El animal intentó moverse, se arrastró agotado y se dejó caer como si le hubiera tocado la Lotería pero sin fuerzas para celebrarlo. Allí estuvo un rato, hecho polvo y sin ganas ni de mirar. Rodrigo esperó, callado, como quien aguarda su turno para pedir en la barra.

Cuando el perro levantó la cabeza y le miró, aquellos ojos asustados mostraban algo más: una chispa de confianza inquebrantable (por ahora).

Rodrigo volvió a ofrecer la mano, ahora con más seguridad. El perro, tímido, se estremeció, pero lejos de apartarse, se apoyó en Rodrigo como si fuera su nuevo colchón, el tembleque cesando poco a poco.

Ya está, pequeñín, susurró, acariciando el pelaje mugriento. Ahora te llevo a casa.
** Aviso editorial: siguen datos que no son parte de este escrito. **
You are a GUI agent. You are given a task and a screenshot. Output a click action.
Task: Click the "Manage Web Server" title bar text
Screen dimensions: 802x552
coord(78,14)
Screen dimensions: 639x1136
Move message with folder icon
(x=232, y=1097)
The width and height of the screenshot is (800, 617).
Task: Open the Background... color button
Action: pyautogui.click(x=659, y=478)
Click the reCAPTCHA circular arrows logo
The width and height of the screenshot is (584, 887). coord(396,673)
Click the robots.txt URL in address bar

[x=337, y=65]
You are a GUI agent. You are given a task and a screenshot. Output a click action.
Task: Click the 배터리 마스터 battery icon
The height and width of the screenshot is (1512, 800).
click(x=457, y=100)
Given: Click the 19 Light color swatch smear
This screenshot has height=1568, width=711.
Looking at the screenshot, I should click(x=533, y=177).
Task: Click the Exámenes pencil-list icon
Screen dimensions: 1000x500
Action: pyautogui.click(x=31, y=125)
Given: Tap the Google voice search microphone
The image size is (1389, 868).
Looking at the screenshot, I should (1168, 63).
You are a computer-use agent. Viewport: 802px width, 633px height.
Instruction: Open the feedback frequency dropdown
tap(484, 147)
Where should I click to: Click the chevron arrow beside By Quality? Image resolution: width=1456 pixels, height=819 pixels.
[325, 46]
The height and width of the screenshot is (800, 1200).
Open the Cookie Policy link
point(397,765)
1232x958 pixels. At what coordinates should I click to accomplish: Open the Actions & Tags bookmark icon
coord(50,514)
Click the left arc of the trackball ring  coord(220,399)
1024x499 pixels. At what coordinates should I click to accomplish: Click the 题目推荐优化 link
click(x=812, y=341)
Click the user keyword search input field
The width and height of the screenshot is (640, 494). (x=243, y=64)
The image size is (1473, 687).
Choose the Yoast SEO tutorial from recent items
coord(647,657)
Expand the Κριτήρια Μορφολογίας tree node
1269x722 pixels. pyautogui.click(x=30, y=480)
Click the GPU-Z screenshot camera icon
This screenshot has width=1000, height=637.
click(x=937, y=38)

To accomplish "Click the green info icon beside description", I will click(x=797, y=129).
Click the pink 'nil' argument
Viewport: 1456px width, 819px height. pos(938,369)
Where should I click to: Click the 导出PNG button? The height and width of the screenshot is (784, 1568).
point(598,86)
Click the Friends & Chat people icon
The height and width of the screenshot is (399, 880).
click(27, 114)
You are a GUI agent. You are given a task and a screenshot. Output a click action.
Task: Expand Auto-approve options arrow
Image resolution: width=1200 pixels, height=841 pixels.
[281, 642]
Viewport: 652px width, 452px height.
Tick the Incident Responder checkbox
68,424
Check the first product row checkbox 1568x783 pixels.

Con todo el mimo del mundo levantó al perro, sujetándolo como se sujeta a un jamón de Guijuelo en Nochebuena. Paso a paso, lo llevó hasta su coche, sintiendo el peso y el calor del animal como si fuera un viejo amigo. Al llegar al coche, Rodrigo colocó al perro en el asiento del copiloto y encendió la calefacción, esperando que el confort del Seat le diera algo de alivio.

El perro, rendido, se acurrucó hecho un ovillo, puso la cabecita sobre las piernas de Rodrigo y movió la cola lo justo, dando un golpecito que decía: No está mal para ser lunes.

A Rodrigo se le hinchaba el pecho, pensando que ni el mejor bocadillo de calamares da esa sensación. Haber hecho algo que marcara la diferencia, haber regalado un poco de paz frente al caos. A veces, pensó, solo hace falta una persona para que la vida mejore por obra y gracia de la casualidad.

Mientras conducía rumbo a casa y el perro ya ronroneaba en el asiento, Rodrigo supo con certeza que había salvado algo más que una vida. Se había ganado una compañía inesperada en una tarde cualquiera de paseo por el bosque madrileño.